Muslims in the United States
Muslims represent a large and growing religious group in the United States, with an estimated 2.6 million adherents in 2,100 mosques in 2010. Their numbers have increased by more than 1 million—67 percent—since 2000.
Muslims live in every state, but more than half reside in just four: Texas (421,000), New York (393,000), Illinois (359,000), and California (273,000). Vermont has the smallest total: 300 adherents in one mosque.
Most US Muslims were born overseas (63%). They come from at least 77 countries, with the largest shares from the band of countries stretching across North Africa and the Middle East to South Asia.
Demographically, Muslim Americans differ in noticeable ways from other Americans. Some differences, such as their younger age profile and male majority, reflect a pattern typical of immigrant populations. The younger age profile helps explain other differences, such as the higher percentage of students, the smaller share of homeowners, and the lower income distribution.

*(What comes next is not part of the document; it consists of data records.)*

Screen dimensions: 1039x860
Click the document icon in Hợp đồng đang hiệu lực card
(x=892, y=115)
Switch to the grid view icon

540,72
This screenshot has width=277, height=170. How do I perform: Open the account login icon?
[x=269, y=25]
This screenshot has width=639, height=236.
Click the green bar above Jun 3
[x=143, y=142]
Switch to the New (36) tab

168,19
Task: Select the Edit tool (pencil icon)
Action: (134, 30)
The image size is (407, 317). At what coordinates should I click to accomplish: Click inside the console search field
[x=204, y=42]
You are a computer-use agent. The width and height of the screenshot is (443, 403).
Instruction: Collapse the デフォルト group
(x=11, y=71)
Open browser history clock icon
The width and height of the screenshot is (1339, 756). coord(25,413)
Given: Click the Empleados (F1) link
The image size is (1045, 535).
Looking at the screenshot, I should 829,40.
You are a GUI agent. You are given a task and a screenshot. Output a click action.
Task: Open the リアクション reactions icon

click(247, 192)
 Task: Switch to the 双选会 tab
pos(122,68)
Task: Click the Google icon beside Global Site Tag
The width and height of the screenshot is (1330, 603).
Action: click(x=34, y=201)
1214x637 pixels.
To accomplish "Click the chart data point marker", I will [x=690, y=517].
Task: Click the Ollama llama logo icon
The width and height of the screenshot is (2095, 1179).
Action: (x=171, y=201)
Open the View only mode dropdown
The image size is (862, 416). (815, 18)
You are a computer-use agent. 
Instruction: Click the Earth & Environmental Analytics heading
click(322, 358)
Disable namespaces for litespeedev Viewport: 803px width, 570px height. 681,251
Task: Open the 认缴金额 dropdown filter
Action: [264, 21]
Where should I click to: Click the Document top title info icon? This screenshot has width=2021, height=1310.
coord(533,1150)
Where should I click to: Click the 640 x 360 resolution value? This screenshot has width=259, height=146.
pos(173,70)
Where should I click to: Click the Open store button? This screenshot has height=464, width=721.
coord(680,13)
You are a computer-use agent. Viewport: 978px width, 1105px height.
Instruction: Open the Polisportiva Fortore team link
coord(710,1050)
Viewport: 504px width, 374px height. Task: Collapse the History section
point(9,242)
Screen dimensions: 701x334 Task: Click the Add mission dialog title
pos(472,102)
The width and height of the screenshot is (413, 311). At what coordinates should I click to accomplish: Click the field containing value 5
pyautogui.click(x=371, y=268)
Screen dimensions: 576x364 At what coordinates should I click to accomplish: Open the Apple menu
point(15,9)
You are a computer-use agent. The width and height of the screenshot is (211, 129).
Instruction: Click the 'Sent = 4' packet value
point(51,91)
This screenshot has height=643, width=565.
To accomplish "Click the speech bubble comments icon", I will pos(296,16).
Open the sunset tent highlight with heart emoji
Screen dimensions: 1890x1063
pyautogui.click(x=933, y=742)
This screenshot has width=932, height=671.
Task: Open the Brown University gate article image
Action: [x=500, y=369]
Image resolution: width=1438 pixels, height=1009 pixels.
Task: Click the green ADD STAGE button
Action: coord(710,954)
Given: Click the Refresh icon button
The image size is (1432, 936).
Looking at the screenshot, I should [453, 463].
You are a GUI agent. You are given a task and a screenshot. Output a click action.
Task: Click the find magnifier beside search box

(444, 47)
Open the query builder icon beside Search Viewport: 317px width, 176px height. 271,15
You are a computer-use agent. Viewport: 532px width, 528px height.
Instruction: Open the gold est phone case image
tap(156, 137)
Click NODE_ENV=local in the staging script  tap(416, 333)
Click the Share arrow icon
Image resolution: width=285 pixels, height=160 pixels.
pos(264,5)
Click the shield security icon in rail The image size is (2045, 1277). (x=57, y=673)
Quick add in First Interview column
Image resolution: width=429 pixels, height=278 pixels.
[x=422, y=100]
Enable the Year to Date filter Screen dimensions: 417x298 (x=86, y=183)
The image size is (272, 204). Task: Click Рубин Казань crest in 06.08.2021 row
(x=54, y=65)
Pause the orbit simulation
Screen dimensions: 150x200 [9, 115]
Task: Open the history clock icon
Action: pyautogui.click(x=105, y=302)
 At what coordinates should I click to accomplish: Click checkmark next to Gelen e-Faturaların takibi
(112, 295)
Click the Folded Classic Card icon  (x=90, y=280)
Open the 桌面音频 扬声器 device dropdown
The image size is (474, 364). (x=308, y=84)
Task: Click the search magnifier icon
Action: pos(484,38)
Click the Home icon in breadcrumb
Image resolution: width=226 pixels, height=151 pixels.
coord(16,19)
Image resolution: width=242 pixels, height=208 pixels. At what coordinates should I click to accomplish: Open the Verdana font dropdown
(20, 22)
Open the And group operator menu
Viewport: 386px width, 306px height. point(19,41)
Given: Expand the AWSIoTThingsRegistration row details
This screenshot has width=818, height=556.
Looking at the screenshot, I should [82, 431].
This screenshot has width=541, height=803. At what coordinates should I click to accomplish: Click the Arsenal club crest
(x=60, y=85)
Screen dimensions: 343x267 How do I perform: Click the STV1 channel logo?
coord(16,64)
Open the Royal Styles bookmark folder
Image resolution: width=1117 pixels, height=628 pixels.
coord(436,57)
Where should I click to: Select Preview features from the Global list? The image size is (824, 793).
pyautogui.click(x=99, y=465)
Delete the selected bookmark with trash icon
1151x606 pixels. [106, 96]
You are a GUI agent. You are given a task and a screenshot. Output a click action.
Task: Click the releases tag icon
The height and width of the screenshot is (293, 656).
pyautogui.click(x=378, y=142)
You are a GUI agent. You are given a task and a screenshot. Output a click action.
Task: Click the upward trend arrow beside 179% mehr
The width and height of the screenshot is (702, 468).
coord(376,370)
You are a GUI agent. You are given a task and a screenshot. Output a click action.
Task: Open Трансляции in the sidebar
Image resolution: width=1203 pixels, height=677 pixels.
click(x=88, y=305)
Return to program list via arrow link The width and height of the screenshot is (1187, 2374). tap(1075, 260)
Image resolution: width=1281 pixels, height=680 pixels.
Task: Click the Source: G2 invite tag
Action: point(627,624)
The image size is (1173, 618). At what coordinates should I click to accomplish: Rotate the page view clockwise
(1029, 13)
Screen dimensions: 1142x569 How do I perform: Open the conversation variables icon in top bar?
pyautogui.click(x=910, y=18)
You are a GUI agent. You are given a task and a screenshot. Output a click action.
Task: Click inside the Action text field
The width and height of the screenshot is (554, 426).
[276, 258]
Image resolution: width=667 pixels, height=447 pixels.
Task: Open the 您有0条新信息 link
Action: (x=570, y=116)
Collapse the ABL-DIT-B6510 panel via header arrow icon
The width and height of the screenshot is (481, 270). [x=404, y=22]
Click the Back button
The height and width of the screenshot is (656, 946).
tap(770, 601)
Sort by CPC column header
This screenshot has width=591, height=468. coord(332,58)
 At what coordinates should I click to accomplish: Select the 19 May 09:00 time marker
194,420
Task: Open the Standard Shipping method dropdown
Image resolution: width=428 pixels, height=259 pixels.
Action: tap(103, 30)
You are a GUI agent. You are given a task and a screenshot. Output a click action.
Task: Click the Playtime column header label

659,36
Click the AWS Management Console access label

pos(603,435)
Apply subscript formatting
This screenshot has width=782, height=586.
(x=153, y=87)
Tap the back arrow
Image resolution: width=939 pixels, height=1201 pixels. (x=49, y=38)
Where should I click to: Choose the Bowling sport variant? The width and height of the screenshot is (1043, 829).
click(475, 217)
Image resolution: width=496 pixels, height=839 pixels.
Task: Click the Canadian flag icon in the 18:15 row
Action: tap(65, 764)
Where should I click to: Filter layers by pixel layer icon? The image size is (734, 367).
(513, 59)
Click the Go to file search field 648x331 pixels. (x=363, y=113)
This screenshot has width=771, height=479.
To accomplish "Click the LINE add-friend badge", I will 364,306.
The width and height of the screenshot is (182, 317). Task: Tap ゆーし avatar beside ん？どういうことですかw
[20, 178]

Already the largest non-Christian faith group in the country, factors such as immigration, younger ages, and higher-than-average childbearing virtually guarantee that the number of Muslims will continue to grow for the foreseeable future.
Their increasing presence is an important marker of the changing religious landscape in the United States—and the opportunities and challenges that presents for Presbyterians as we seek to serve God faithfully in 21st-century America and to live into our denomination’s interfaith commitments.
Jack Marcum is coordinator of Research Services of the Presbyterian Mission Agency.